Read through the records below and copy each line that uses the word "Trabajar".

Content starts

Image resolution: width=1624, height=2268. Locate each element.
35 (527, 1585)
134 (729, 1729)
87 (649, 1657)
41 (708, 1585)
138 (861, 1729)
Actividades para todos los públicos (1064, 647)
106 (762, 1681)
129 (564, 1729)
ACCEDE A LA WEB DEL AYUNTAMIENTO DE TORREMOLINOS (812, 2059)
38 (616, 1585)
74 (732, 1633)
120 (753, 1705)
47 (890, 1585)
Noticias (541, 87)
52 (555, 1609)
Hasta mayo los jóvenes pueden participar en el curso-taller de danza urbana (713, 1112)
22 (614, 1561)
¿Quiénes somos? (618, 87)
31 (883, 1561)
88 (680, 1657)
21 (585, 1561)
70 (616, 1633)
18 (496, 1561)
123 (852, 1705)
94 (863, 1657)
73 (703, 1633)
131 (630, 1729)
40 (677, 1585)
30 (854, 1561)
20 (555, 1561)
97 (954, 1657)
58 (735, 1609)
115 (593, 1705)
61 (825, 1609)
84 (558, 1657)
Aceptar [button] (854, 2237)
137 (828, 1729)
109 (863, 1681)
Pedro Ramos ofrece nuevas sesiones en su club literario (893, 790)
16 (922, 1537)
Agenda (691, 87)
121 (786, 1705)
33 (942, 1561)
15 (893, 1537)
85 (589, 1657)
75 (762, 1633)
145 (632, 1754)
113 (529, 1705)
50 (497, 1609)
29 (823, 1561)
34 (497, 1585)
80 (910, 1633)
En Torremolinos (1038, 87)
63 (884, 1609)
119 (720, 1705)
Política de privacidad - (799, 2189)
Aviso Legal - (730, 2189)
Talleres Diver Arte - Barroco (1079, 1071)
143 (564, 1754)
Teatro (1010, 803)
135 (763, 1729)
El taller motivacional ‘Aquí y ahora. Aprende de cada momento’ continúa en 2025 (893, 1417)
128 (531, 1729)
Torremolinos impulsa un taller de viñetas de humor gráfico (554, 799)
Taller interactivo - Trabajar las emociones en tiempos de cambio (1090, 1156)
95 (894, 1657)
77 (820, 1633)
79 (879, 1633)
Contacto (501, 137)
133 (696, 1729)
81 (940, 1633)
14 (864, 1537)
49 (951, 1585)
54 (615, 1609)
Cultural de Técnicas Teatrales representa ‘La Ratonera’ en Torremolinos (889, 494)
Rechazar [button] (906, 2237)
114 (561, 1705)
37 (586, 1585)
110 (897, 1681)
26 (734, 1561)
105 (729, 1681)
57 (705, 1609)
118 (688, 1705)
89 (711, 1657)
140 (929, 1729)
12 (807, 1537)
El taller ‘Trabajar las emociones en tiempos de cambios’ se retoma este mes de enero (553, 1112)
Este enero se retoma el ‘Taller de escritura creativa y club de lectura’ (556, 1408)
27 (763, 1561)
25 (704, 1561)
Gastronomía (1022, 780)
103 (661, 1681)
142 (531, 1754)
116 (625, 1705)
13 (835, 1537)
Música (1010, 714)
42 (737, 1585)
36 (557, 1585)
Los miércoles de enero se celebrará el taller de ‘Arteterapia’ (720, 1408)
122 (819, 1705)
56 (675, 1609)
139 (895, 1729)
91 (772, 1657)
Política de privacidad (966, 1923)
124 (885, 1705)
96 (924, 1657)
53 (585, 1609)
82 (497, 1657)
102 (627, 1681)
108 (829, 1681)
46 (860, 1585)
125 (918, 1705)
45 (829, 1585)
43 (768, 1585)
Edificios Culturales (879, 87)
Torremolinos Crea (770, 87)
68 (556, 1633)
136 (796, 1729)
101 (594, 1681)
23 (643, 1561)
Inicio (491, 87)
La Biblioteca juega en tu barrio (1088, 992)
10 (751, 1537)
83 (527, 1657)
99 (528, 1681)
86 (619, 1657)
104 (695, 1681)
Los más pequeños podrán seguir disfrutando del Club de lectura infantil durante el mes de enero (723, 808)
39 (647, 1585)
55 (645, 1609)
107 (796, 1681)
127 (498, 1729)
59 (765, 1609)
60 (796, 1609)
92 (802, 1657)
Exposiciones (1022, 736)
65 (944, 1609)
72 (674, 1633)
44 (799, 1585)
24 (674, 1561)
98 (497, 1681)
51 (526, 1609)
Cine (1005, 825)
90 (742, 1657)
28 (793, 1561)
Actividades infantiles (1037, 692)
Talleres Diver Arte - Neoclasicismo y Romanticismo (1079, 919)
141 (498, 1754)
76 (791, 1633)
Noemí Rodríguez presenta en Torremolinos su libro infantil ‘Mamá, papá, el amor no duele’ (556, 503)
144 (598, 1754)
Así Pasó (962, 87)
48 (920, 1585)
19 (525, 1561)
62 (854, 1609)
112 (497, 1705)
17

Content ends

Your solution:
Taller interactivo - Trabajar las emociones en tiempos de cambio (1090, 1156)
El taller ‘Trabajar las emociones en tiempos de cambios’ se retoma este mes de enero (553, 1112)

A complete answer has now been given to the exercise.